* start Quoted text *

Extreme conservatism seems to want to go on the attack in this country. My other issue (and thorn in my side) I will defend or champion is marriage for all, straight, gay, or whatever. I have no idea why people say they need to “defend marriage”. If your marriage needs defense, seek marriage counseling. Someone else’s marriage isn’t going to ruin yours. If you fear for your children, set a good example in your own home. If you find yourself wanting to claim the moral high ground, please claim it through this, the Great Commandment: “love your neighbor as yourself.” If people truly followed this core belief the world would be a better place.

Shame and Criticism

Some of my ghosts haunting me aren’t so obvious. They come from my sensitivities from my childhood and my upbringing. I grew up feeling criticized for everything I did. I felt I could do no right in my father’s eyes. If I did well in school, something else would be wrong. No matter how much I achieved, some fault could be found. This led to feeling a lot of shame and guilt.

* end Quoted text *

**Problems to solve**
(A) Answer these about the essay:
(i) What does it suggest doing if your marriage needs defense?
(ii) What does it say people who fear for their children should do?
(iii) What happened in the writer's experience when they did well in school?
(B) Rewrite the part of the essay starting at "Extreme conservatism seems" and ending at "a better place.", with "counseling" replaced by "therapy".
(C) According to the essay, why did the writer come to feel a lot of shame and guilt?

* start Dataset section *

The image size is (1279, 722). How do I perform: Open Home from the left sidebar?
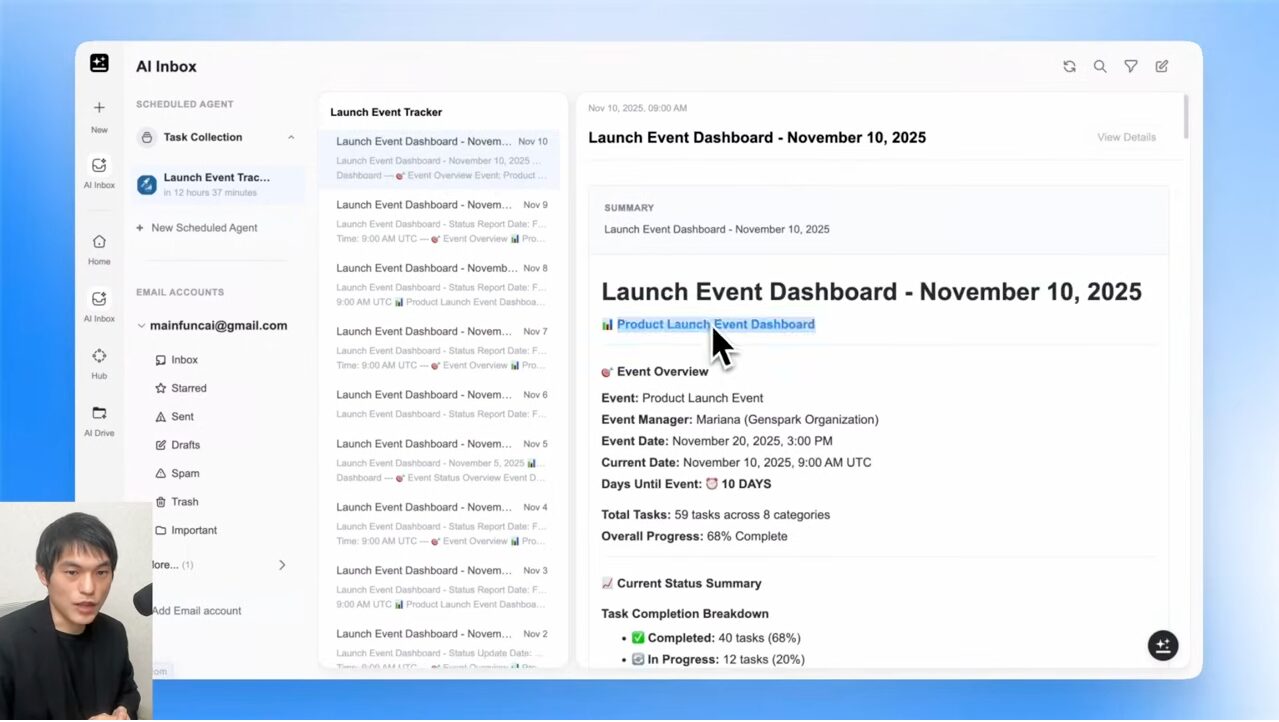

* end Dataset section *

**Answers for this exercise**
(A)
(i) Seek marriage counseling.
(ii) Set a good example in their own home.
(iii) Something else would be wrong.

(B)
Extreme conservatism seems to want to go on the attack in this country. My other issue (and thorn in my side) I will defend or champion is marriage for all, straight, gay, or whatever. I have no idea why people say they need to “defend marriage”. If your marriage needs defense, seek marriage therapy. Someone else’s marriage isn’t going to ruin yours. If you fear for your children, set a good example in your own home. If you find yourself wanting to claim the moral high ground, please claim it through this, the Great Commandment: “love your neighbor as yourself.” If people truly followed this core belief the world would be a better place.

(C) The writer grew up feeling criticized for everything and felt unable to do anything right in their father's eyes. No matter how much they achieved, some fault could be found, and this led to the shame and guilt.